Kesiapan sektor perbankan Indonesia di pasar bebas ASEAN
      Sektor perbankan Indonesia harus siap untuk itu. Karenanya, Otoritas Jasa Keuangan (OJK) perlu merancang  peta jalan atau roadmap perbankan Indonesia. Adapun pembuatan roadmap tersebut secara terperinci dapat berupa arah yang lebih jelas dalam hal konsolidasi perbankan dalam negeri, guna memperbesar size suatu bank, baik secara alami maupun secara market driven. Perbankan nasional, khususnya bank BUMN juga harus berperan aktif mengantisipasi pemberlakuan MEA 2015. Era bebas pasar ini, dipastikan akan membuka alur lalu lintas barang dan jasa serta pasar semakin lebar. Karenanya, pertumbuhan ekonomi regional harus terintegrasi dengan ekonomi global. Dengan demikian, perbankan nasional memerlukan kesamaan pandang dalam melihat pertumbuhan ekonomi regional. Dengan kesamaan pandang regional itu, diharapkan perbankan Indonesia akan dapat menyelesaikan planning (rencana), strategi, sasaran yang tepat bagi kemajuan ekonomi Indonesia.
      Jika ingin terlibat aktif dan tidak terlindas dalam era bebas pasar ASEAN, peran institusi seperti Badan Pemeriksa Keuangan (BPK) juga penting guna meningkatkan Good corporate government (GCG) pada industri perbankan di Indonesia. Selain itu perbankan nasional juga perlu mengajak stake holder, seperti perhimpunan bank-bank nasional (PERBANAS) dan institute bangkir Indonesia (IBI) untuk menstimulasi semakin baiknya GCG bank untuk menghadapi pasar bebas ekonomi ASEAN.

### PERSYARATAN
(a) Jawab pertanyaan berikut berdasarkan teks tentang kesiapan perbankan Indonesia:
(i) Lembaga apa yang perlu merancang peta jalan perbankan Indonesia?
(ii) Institusi apa yang disebut penting untuk meningkatkan GCG pada industri perbankan?
(iii) Dua pemangku kepentingan mana yang perlu diajak oleh perbankan nasional?
(b) Tulis ulang bagian teks tentang kesiapan perbankan Indonesia antara "Jika ingin terlibat" dan "bebas ekonomi ASEAN.", termasuk keduanya, lalu tukar "Badan Pemeriksa Keuangan" dengan "lembaga pengawas keuangan".
Catatan di bawah ini adalah bahan yang berdiri sendiri, terpisah dari teks.

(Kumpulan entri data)
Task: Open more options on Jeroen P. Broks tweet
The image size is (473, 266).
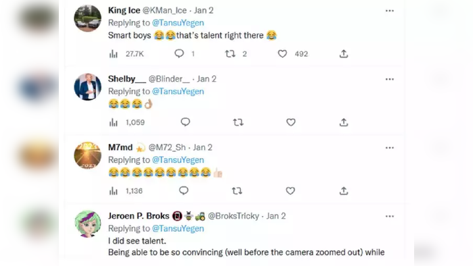Action: [390, 216]
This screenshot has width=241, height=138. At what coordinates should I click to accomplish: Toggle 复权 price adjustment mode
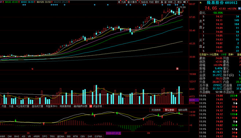click(x=157, y=2)
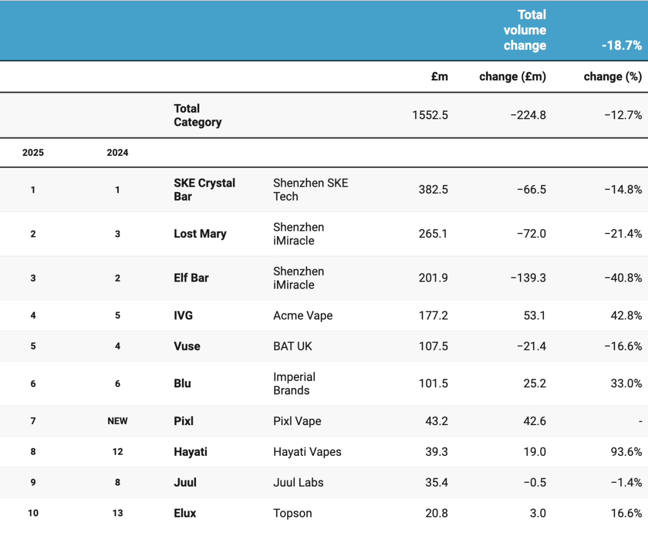Click the -18.7% total volume value
The image size is (648, 533).
[x=622, y=46]
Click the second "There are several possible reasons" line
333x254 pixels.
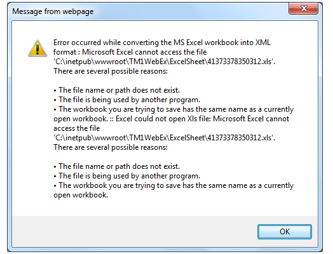coord(111,147)
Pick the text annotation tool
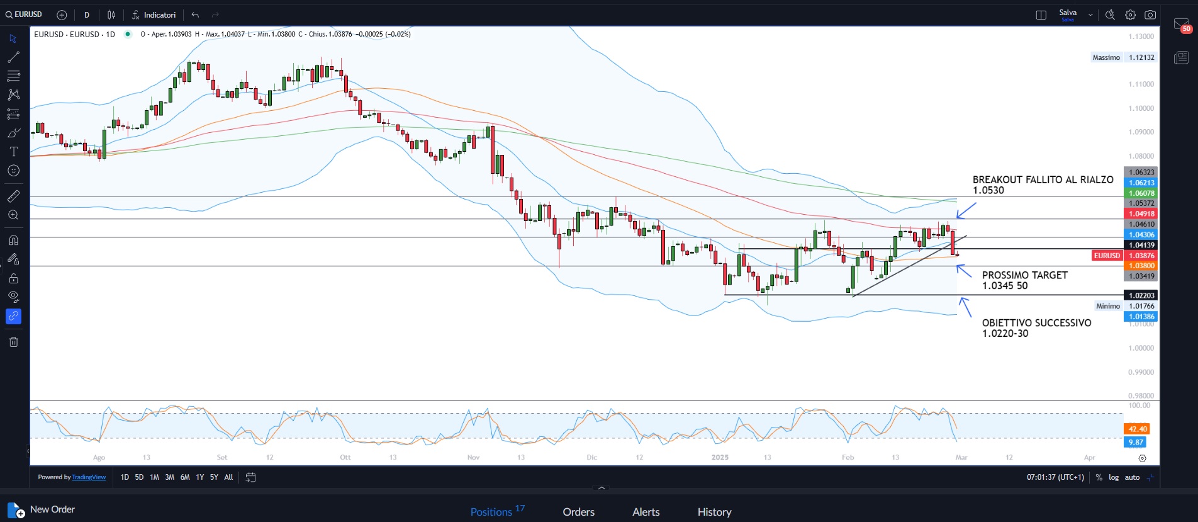1198x522 pixels. tap(13, 152)
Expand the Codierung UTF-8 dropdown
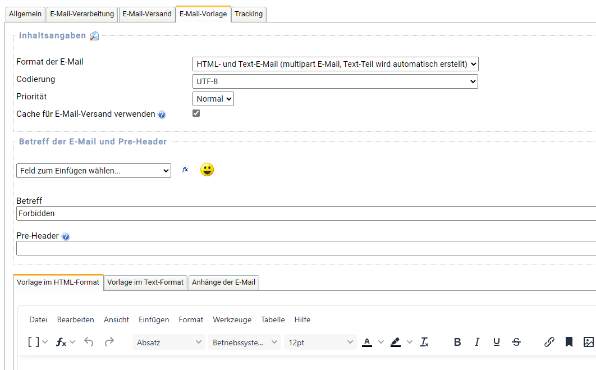 pos(335,81)
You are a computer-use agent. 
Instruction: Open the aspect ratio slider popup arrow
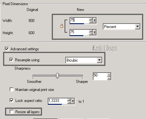point(73,101)

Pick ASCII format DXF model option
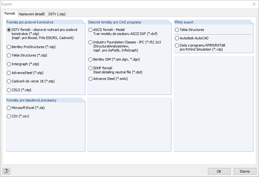click(x=90, y=30)
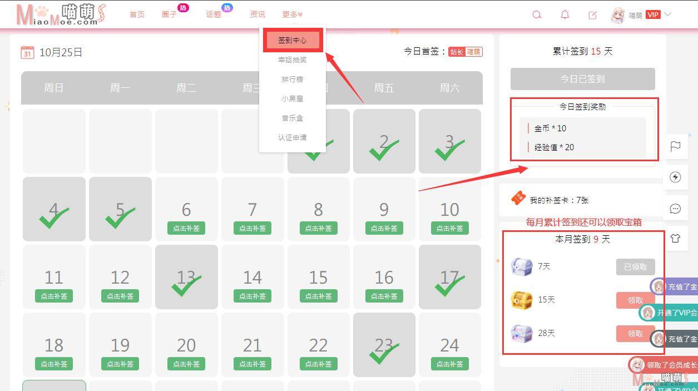698x391 pixels.
Task: Claim the 15天 treasure chest reward
Action: (x=636, y=300)
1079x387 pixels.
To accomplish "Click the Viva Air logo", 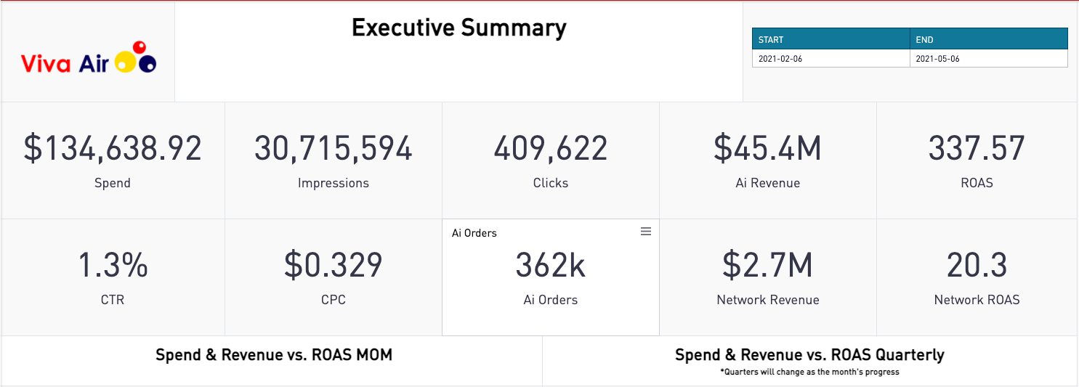I will pyautogui.click(x=89, y=58).
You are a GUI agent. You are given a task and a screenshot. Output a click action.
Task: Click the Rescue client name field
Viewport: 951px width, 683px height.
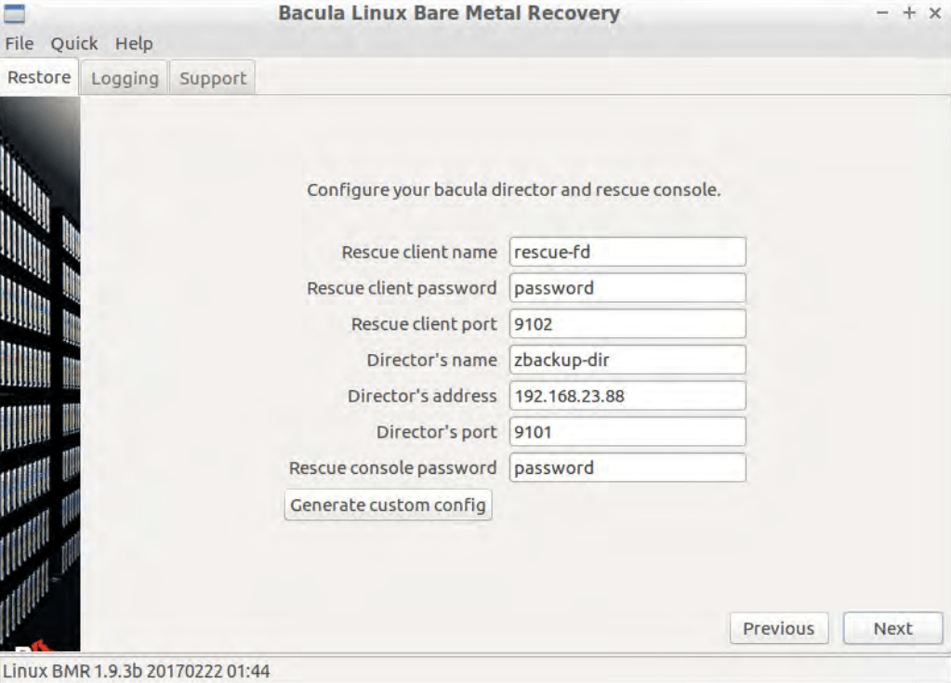coord(627,252)
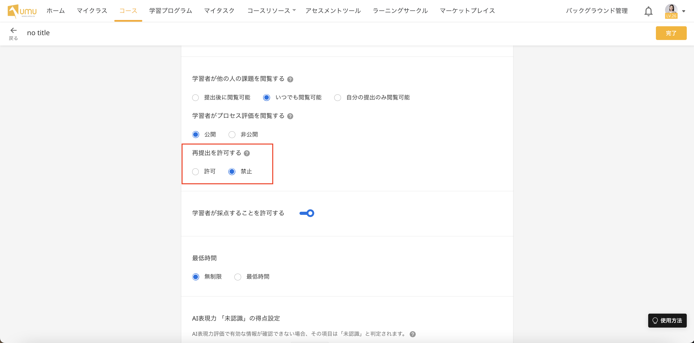694x343 pixels.
Task: Select 許可 for resubmission setting
Action: [x=196, y=171]
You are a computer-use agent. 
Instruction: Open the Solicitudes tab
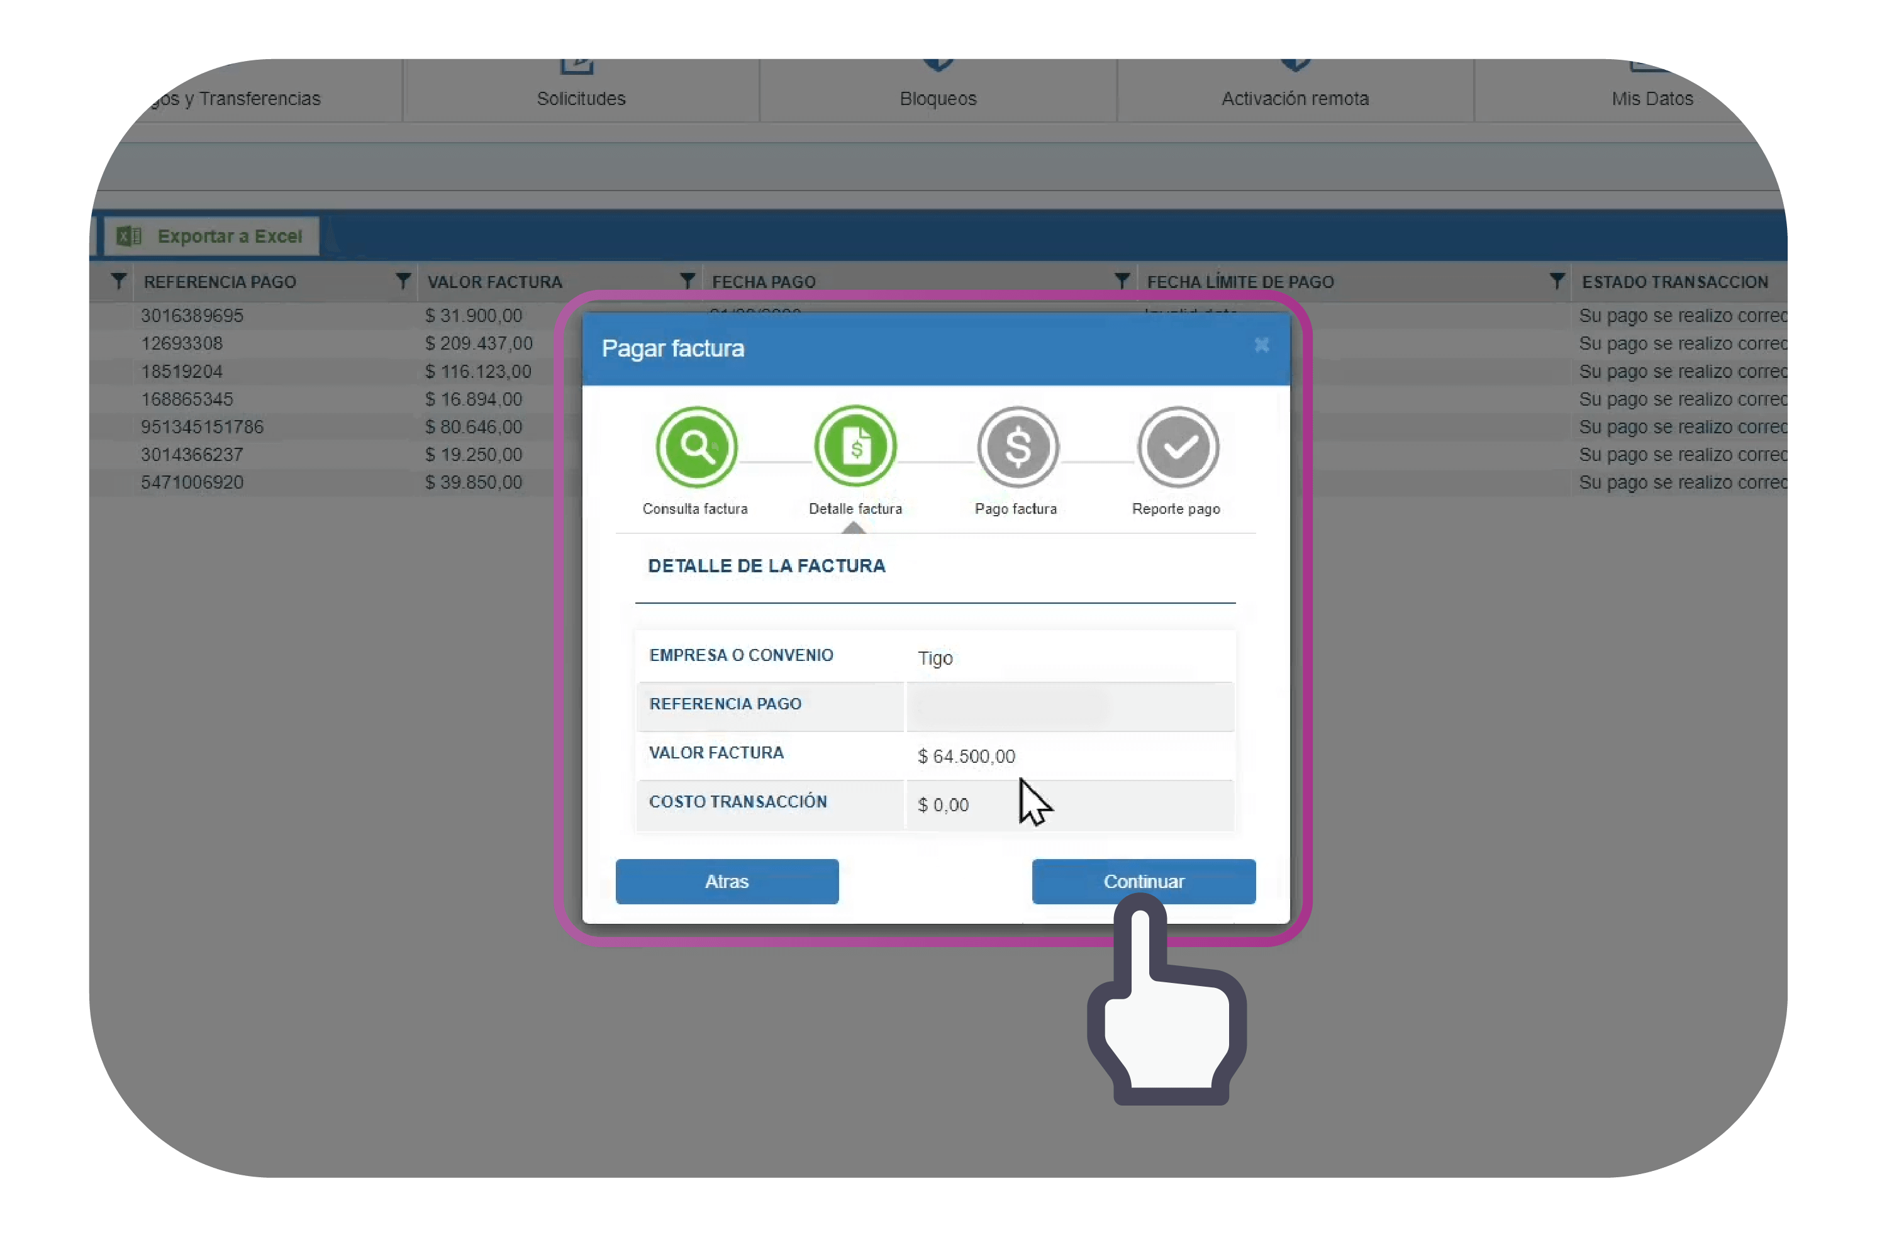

### JAWABAN LATIHAN
(a)
(i) Otoritas Jasa Keuangan (OJK).
(ii) Badan Pemeriksa Keuangan (BPK).
(iii) Perhimpunan bank-bank nasional (PERBANAS) dan institute bangkir Indonesia (IBI).

(b)
Jika ingin terlibat aktif dan tidak terlindas dalam era bebas pasar ASEAN, peran institusi seperti lembaga pengawas keuangan (BPK) juga penting guna meningkatkan Good corporate government (GCG) pada industri perbankan di Indonesia. Selain itu perbankan nasional juga perlu mengajak stake holder, seperti perhimpunan bank-bank nasional (PERBANAS) dan institute bangkir Indonesia (IBI) untuk menstimulasi semakin baiknya GCG bank untuk menghadapi pasar bebas ekonomi ASEAN.